- Theatrical release poster
- Directed by: Nick Sweeney
- Country of origin: United States
- Original language: English

Production
- Producers: Stacey Reiss; Nick Sweeney; Joseph Purfield;
- Cinematography: Noah Collier
- Editor: Lise Lavallée
- Running time: 92 minutes

Original release
- Network: HBO Max
- Release: November 17, 2022

= Santa Camp =

2022 documentary film

Santa Camp is a 2022 documentary film about a training camp for people to learn the roles of Santa Claus, Mrs. Claus, and the elves, run by the New England Santa Society in New Hampshire. The film focuses on the camp's efforts to address the lack of diversity in the portrayal of Santa, and follows three new trainees: a Black Santa, a transgender Santa, and a Santa with a disability. The film also explores the role of Mrs. Claus and the call for equal pay and billing for public appearances. The film's world premiere was at the 2022 Doc NYC film festival.

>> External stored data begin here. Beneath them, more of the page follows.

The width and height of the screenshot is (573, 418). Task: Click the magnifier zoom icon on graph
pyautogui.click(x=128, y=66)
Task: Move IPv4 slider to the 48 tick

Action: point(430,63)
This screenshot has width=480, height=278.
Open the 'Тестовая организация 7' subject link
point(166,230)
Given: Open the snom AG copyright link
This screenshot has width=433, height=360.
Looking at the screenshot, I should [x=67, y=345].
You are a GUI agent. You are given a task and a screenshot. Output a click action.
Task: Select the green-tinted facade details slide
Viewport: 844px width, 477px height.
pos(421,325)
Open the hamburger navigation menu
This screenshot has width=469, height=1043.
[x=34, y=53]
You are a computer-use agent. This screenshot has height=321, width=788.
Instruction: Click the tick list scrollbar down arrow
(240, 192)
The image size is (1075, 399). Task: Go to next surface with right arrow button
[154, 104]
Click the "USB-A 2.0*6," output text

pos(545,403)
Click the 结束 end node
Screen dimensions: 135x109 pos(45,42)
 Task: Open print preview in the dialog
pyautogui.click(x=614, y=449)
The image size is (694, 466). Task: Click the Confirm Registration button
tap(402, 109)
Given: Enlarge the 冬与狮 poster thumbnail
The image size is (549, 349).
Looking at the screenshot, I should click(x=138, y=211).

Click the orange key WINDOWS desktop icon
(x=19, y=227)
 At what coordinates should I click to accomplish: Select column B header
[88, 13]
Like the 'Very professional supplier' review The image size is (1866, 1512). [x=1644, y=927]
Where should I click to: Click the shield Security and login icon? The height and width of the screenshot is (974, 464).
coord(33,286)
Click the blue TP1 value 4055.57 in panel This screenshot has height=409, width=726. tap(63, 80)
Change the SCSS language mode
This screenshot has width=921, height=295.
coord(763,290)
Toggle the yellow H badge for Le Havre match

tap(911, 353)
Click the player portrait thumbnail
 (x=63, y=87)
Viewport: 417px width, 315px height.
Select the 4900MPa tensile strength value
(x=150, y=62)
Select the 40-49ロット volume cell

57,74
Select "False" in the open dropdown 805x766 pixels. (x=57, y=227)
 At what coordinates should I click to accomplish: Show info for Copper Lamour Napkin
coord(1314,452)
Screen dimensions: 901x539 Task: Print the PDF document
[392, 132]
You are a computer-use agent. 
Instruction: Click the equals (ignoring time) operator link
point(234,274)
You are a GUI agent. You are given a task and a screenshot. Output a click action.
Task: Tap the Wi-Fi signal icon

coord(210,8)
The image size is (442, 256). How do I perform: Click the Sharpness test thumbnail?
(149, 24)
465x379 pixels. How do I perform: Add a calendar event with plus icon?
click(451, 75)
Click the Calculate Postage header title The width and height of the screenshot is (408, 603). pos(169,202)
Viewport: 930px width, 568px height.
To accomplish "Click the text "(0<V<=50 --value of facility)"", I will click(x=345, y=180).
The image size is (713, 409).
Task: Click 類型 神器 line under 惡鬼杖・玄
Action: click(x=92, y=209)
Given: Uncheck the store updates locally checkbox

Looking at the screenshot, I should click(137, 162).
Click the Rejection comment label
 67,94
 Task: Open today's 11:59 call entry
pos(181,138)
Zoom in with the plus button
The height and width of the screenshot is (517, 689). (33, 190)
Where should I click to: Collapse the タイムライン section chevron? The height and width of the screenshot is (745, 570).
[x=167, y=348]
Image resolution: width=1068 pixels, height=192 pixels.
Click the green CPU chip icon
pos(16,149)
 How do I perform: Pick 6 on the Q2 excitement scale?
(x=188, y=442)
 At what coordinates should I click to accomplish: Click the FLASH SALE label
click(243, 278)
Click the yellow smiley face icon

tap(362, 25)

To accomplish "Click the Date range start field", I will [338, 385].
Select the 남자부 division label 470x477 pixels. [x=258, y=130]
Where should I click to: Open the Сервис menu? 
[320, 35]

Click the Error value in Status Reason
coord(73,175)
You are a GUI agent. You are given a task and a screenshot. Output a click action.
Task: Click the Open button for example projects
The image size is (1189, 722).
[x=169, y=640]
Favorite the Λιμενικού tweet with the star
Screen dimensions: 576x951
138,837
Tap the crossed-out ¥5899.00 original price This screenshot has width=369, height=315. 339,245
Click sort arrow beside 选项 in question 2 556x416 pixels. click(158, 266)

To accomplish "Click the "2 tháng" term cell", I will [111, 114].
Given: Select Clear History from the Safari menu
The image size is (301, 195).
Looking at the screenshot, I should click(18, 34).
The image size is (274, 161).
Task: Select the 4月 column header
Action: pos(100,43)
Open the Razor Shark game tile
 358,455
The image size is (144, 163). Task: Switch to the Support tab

The documentary was released on November 17, 2022, on HBO Max.

== Synopsis ==

Santa Camp is set at a training camp co-founded by Dan Greenleaf, and follows his efforts to diversify the traditional portrayal of Santa Claus. Greenleaf puts it this way: "A child wants somebody who looks like them. What's the problem?" The film's director, Nick Sweeney, was attracted to the idea of documenting the Santa subculture. The experiences of both the new trainees and the trainers of the camp itself are explored.

The film focuses on the motivation of the new Santa recruits. The first recruit, Chris, was motivated to attend the camp after receiving hate mail attacking the Black Santa decorations he put up around his house in Arkansas. Chris cites the importance of representation in the film: "Representation is important to me because growing up, I didn't see it." The movie highlights Chris reading and then burning the racist letter in a campfire in front of the other Santa recruits. The film also focuses on Levi in his training to be a trans Santa. Levi cites the difference meeting a trans Santa would have had on him as a child: "I think I could have become my whole self sooner in life." When Levi appears at an event as Trans Santa, the film captures the arrival of the Proud Boys and their protestations that Trans Santa is "destroying America". Sweeney also documents the journey of Fin, who was born with spina bifida and uses an iPad to communicate. Greenleaf praised Fin, saying: "His enthusiasm and dedication to becoming Santa was obvious to all". By the end of the film, Fin appears as Santa in his town's annual Christmas parade.

Santa Camp also explores the growing role of Mrs. Claus, and highlights concerns of her performers being "sidelined" or disregarded in comparison to Santa. The film showcases camp meetings for the Mrs. Claus performers, where the topic of equal pay for Mrs. Claus as a performer is discussed.

== Reception ==

On review aggregator Rotten Tomatoes, the film holds an approval rating of 100% based on 5 reviews.

The Los Angeles Times found the movie to be "sometimes challenging and frequently moving". Salon found the film to be heartwarming, citing its exploration into evolving traditions by saying: "Santa Camp is an example of people with good intentions and insular views realizing they needed to expand the way they view the world, and the world views the figure they represent." Seven Days gave the film 4 out of 5 stars, appreciating Sweeney's attempt to document a "quirky subculture" while also "exploring broader American cultural conflicts".